▶ **TASK 1**
In the abstract on (186)Re-MAG3-HBP for painful bone metastases, how many days after the tumor cells were injected were the radiopharmaceuticals given?
▶ **TASK 2**
Reproduce the (186)Re-MAG3-HBP abstract word for word, starting at "Previously, based on" and ending at "of bone metastasis.".
▶ **TASK 3**
Write the next part of the abstract on (186)Re-MAG3-HBP for painful bone metastases, picking up after its final sentence.

▶ **TEXT**
====

Previously, based on the concept of bifunctional radiopharmaceuticals, we developed a highly stable (186)Re-mercaptoacetylglycylglycylglycine (MAG3) complex-conjugated bisphosphonate, [[[[(4-hydroxy-4,4-diphosphonobutyl)carbamoylmethyl]carbamoylmethyl]carbamoylmethyl]carbamoylmethanethiolate] oxorhenium(V) ((186)Re-MAG3-HBP), for the treatment of painful bone metastases. This agent showed a superior biodistribution as a bone-seeking agent in normal mice when compared with (186)Re-1-hydroxyethylidene-1,1-diphosphonate ((186)Re-HEDP). In this study, we evaluated the therapeutic effects of (186)Re-MAG3-HBP using an animal model of bone metastasis.
Methods: The model was prepared by injecting syngeneic MRMT-1 mammary tumor cells into the left tibia of female Sprague-Dawley rats. (186)Re-MAG3-HBP (55.5, 111, or 222 MBq/kg) or (186)Re-HEDP (55.5 MBq/kg) was then administered intravenously 21 d later. To evaluate the therapeutic effects and side effects, tumor size and peripheral blood cell counts were determined. Palliation of bone pain was evaluated by a von Frey filament test.

====

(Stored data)
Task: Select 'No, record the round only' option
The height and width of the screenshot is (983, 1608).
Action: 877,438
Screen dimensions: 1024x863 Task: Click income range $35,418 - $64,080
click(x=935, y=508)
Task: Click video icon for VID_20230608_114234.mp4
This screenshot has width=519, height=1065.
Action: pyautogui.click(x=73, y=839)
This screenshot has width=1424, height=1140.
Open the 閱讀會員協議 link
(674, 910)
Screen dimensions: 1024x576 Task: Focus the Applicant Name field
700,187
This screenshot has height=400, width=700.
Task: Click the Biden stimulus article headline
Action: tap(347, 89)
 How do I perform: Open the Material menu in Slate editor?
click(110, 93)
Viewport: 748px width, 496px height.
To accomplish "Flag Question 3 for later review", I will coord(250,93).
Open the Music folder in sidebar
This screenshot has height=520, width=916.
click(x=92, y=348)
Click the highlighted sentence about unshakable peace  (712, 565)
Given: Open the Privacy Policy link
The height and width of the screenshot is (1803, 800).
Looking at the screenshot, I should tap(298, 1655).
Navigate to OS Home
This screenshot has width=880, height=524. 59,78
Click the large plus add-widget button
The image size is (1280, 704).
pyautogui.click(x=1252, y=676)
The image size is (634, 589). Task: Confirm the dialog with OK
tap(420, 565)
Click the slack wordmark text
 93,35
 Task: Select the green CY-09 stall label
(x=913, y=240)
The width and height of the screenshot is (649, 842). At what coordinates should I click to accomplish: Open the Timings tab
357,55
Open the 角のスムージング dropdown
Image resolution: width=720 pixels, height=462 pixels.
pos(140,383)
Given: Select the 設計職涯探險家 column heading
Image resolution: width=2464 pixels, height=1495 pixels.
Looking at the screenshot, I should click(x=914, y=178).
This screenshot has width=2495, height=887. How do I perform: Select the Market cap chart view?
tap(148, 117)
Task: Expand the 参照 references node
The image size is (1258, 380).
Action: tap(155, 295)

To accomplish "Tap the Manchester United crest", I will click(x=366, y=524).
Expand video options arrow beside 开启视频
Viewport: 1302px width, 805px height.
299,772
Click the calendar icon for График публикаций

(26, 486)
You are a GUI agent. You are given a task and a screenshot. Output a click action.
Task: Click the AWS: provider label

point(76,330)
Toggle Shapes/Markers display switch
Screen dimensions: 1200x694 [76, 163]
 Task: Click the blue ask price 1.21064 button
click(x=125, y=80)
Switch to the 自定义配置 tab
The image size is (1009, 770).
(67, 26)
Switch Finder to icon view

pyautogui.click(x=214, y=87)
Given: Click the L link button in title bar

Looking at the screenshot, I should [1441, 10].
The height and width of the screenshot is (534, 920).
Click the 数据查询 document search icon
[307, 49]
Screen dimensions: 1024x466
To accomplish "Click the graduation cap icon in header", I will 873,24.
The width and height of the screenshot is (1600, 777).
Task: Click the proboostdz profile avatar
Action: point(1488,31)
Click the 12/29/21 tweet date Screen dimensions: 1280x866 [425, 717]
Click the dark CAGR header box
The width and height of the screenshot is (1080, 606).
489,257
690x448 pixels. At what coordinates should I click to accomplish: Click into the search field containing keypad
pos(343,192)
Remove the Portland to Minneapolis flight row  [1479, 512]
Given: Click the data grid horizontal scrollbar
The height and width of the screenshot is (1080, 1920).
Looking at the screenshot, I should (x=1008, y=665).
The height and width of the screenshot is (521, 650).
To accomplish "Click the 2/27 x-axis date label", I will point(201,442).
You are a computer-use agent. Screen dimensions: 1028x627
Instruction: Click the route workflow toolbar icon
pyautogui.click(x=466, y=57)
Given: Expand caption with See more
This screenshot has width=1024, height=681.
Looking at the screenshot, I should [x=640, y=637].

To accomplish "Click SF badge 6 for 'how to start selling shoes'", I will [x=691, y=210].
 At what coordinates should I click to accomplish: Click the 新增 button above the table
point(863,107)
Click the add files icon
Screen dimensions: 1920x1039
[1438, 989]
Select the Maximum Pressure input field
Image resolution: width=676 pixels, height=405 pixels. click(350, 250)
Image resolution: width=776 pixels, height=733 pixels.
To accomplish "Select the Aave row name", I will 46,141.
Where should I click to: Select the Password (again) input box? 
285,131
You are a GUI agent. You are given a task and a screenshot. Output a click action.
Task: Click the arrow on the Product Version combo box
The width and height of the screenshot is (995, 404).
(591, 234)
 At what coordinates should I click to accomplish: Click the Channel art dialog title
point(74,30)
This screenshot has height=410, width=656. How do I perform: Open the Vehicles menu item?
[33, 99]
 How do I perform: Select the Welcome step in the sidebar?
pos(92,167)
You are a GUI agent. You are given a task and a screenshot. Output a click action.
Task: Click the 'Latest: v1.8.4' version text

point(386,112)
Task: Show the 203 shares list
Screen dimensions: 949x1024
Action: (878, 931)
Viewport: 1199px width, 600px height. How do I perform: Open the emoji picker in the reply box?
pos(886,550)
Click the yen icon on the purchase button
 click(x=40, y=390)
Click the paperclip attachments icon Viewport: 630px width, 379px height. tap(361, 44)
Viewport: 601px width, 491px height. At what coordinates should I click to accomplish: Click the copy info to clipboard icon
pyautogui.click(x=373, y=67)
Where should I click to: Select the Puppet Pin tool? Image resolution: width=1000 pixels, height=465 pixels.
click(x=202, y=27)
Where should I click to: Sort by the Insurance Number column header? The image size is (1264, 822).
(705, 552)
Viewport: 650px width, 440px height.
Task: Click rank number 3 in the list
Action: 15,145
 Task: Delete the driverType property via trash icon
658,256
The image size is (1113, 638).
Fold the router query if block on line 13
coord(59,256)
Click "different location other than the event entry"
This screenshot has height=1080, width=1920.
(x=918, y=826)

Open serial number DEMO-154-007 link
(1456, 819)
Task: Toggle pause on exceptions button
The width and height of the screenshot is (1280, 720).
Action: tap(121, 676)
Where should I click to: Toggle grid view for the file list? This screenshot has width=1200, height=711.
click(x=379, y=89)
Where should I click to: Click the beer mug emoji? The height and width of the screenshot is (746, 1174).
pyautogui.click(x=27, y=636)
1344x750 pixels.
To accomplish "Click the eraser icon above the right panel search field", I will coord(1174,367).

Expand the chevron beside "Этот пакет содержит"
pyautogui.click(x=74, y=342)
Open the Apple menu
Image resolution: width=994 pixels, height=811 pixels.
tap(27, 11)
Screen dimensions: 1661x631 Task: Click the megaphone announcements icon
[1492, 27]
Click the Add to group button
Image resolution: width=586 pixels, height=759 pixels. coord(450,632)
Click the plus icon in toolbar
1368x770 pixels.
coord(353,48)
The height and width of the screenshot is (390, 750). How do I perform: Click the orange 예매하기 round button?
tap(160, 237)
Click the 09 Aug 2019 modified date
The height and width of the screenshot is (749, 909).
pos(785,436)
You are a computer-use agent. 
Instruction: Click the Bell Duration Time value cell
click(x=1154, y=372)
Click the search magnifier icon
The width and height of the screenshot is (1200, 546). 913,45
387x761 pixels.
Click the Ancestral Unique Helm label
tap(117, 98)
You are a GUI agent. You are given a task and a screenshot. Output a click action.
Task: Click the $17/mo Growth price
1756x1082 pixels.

====

▶ **WRITTEN REPLY 1**
21 days.

▶ **WRITTEN REPLY 2**
Previously, based on the concept of bifunctional radiopharmaceuticals, we developed a highly stable (186)Re-mercaptoacetylglycylglycylglycine (MAG3) complex-conjugated bisphosphonate, [[[[(4-hydroxy-4,4-diphosphonobutyl)carbamoylmethyl]carbamoylmethyl]carbamoylmethyl]carbamoylmethanethiolate] oxorhenium(V) ((186)Re-MAG3-HBP), for the treatment of painful bone metastases. This agent showed a superior biodistribution as a bone-seeking agent in normal mice when compared with (186)Re-1-hydroxyethylidene-1,1-diphosphonate ((186)Re-HEDP). In this study, we evaluated the therapeutic effects of (186)Re-MAG3-HBP using an animal model of bone metastasis.

▶ **WRITTEN REPLY 3**
Results: In the rats treated with (186)Re-HEDP, tumor growth was comparable with that in untreated rats. In contrast, when (186)Re-MAG3-HBP was administered, tumor growth was significantly inhibited. Allodynia induced by bone metastasis was attenuated by treatment with (186)Re-MAG3-HBP or (186)Re-HEDP, but (186)Re-MAG3-HBP tended to be more effective.
Conclusion: These results indicate that (186)Re-MAG3-HBP could be useful as a therapeutic agent for the palliation of metastatic bone pain.